Assigned task: Once you find the line with "Task: Switch to the Výkon tab" in the entries below, print it and each line after it up to and including the line with "The height and width of the screenshot is (466, 670).", exactly, without pictures.

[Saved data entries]
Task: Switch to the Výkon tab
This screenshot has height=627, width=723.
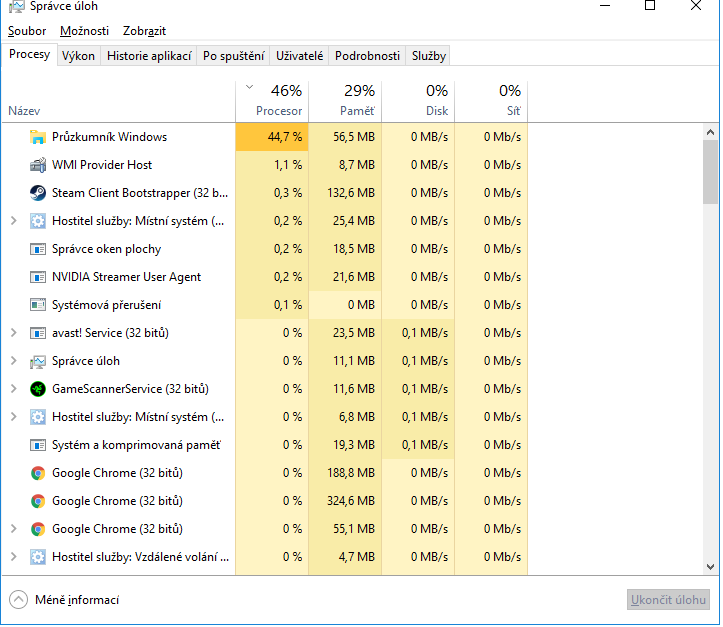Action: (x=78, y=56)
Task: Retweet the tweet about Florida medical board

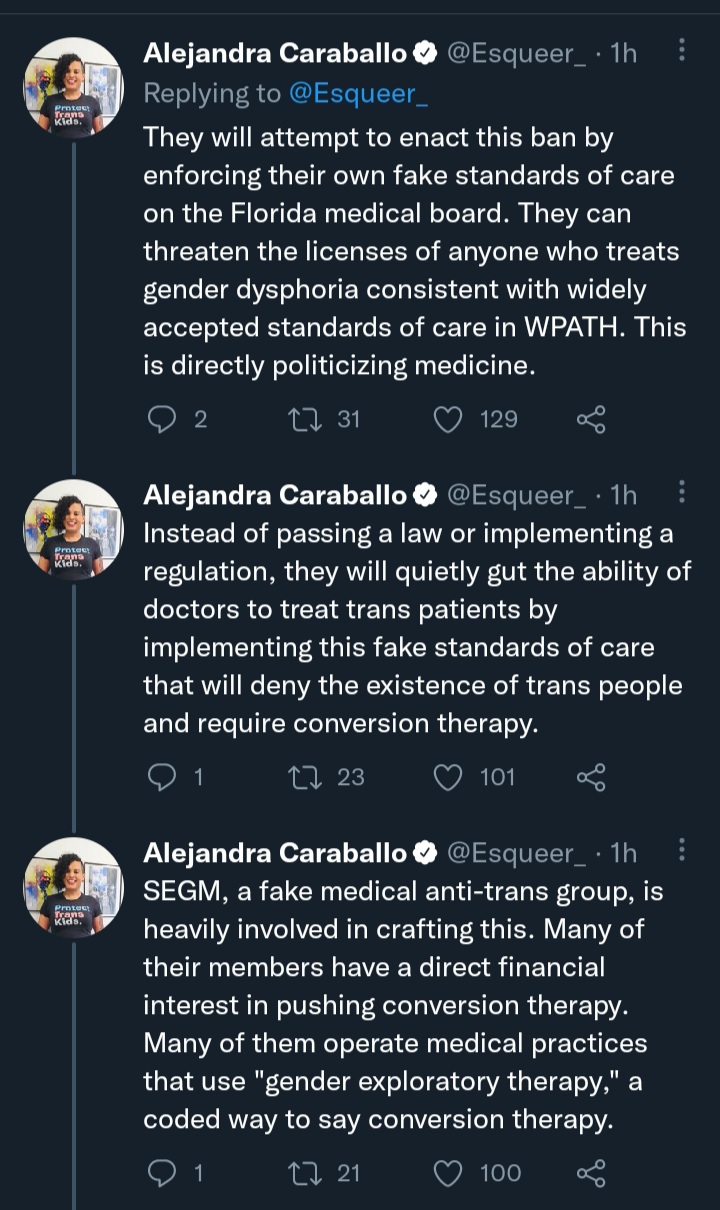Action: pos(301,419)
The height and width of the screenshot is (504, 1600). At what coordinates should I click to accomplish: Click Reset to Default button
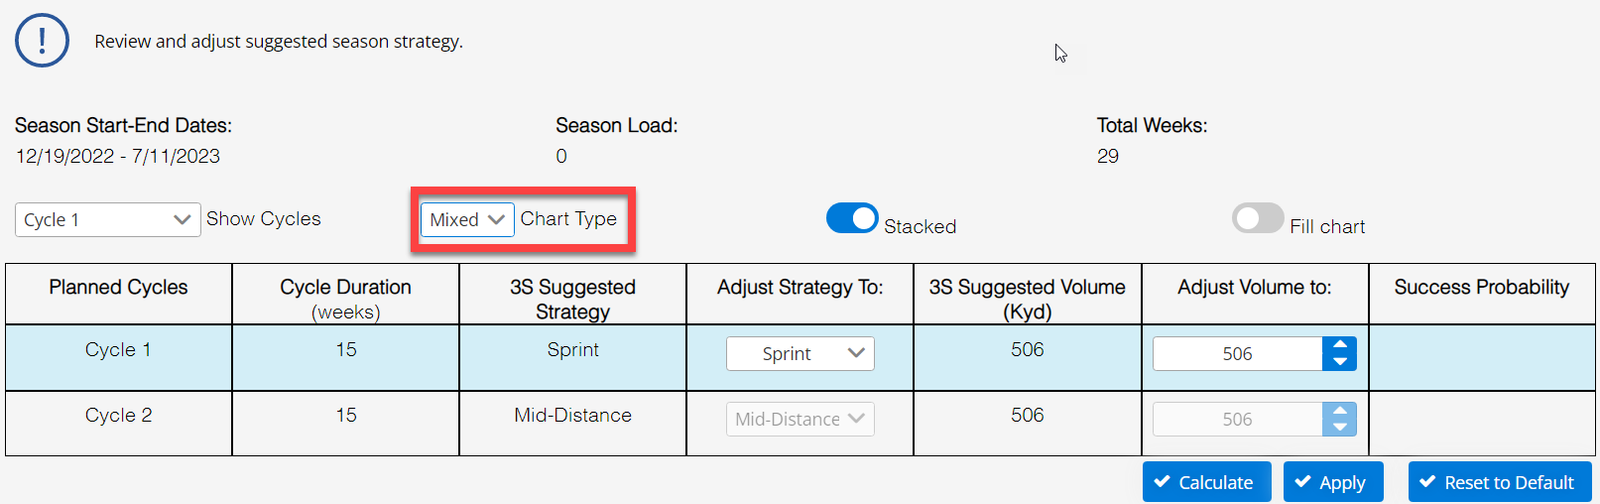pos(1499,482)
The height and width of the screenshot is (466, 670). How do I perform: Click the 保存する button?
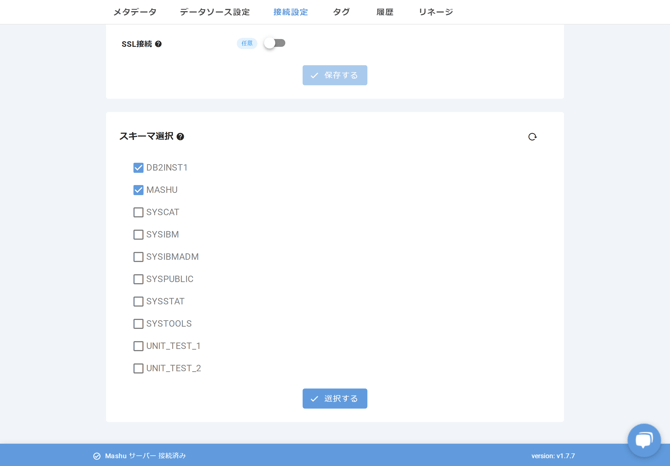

* * *

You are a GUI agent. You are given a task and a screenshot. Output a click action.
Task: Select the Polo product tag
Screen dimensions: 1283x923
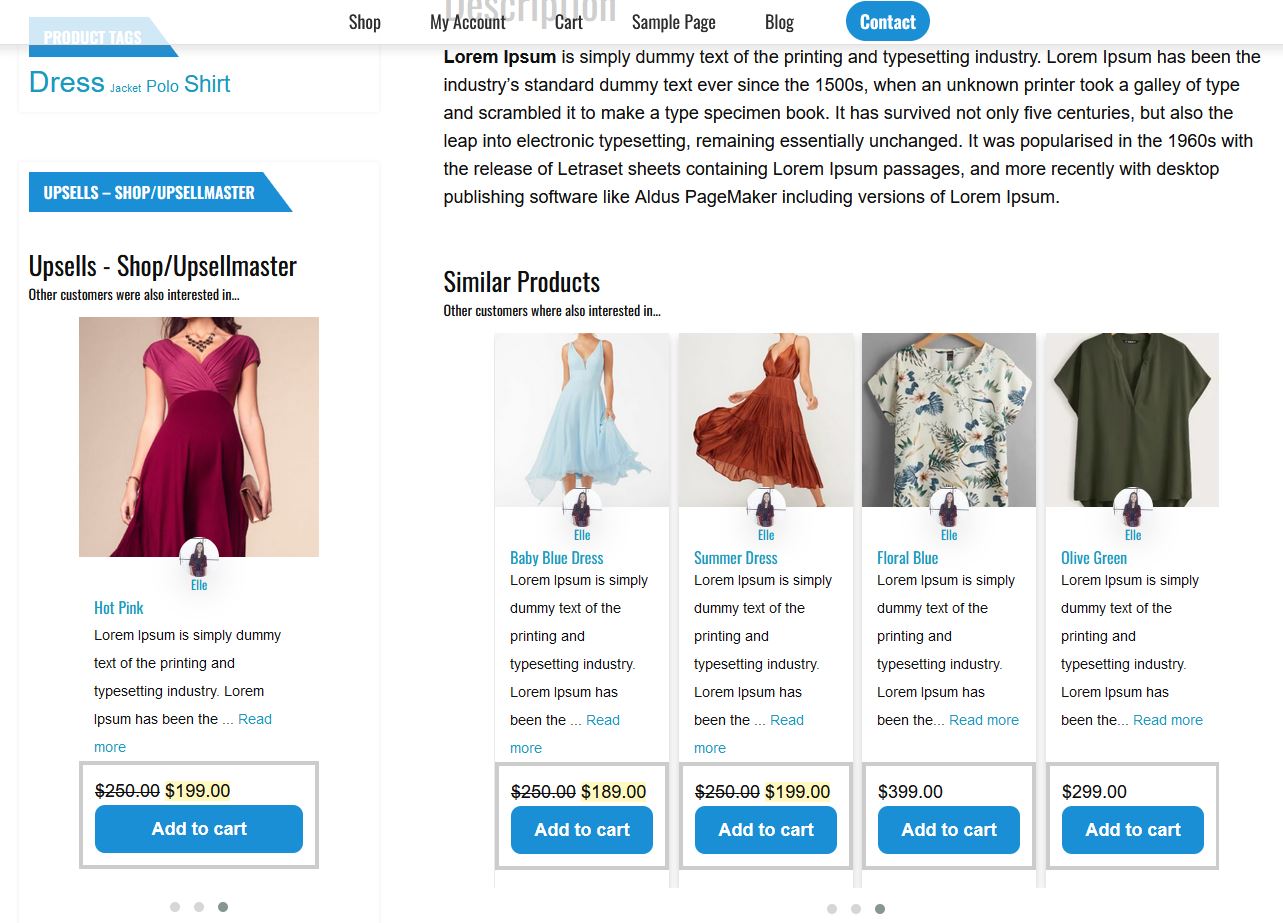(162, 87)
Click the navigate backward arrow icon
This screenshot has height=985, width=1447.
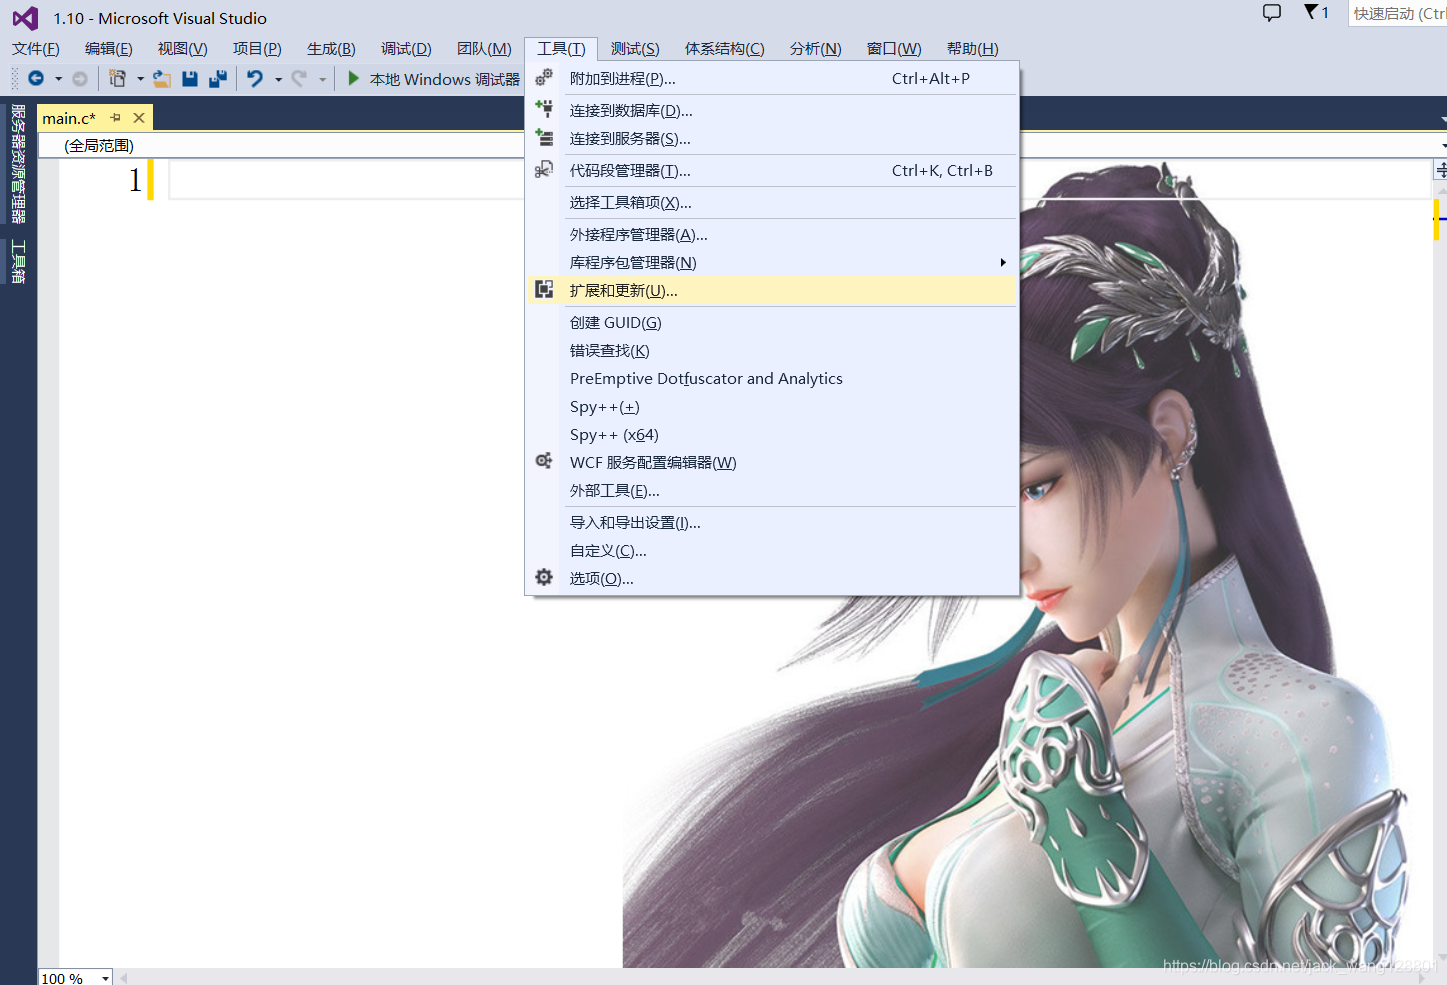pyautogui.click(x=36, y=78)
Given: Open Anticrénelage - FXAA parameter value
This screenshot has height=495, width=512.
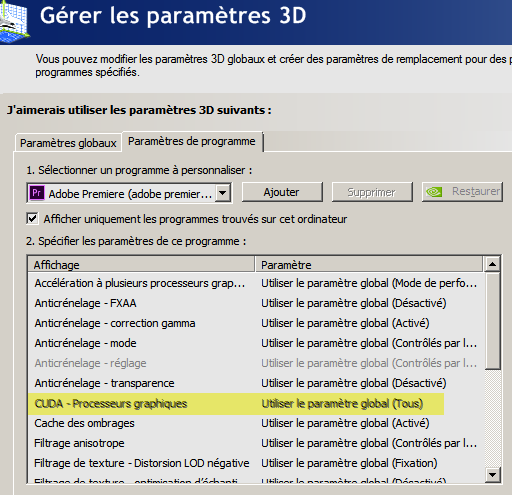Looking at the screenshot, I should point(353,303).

* * *

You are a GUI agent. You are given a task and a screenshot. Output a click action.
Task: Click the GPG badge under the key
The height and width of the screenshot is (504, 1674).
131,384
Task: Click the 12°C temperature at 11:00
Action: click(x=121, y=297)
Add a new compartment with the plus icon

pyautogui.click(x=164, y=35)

Solution for this task:
Task: Switch to the Výkon tab
This screenshot has height=627, width=723.
Action: (x=78, y=56)
Task: Retweet the tweet about Florida medical board

Action: pos(301,419)
The height and width of the screenshot is (504, 1600). At what coordinates should I click to accomplish: Click Reset to Default button
pos(1499,482)
The height and width of the screenshot is (466, 670). How do I perform: Click the 保存する button?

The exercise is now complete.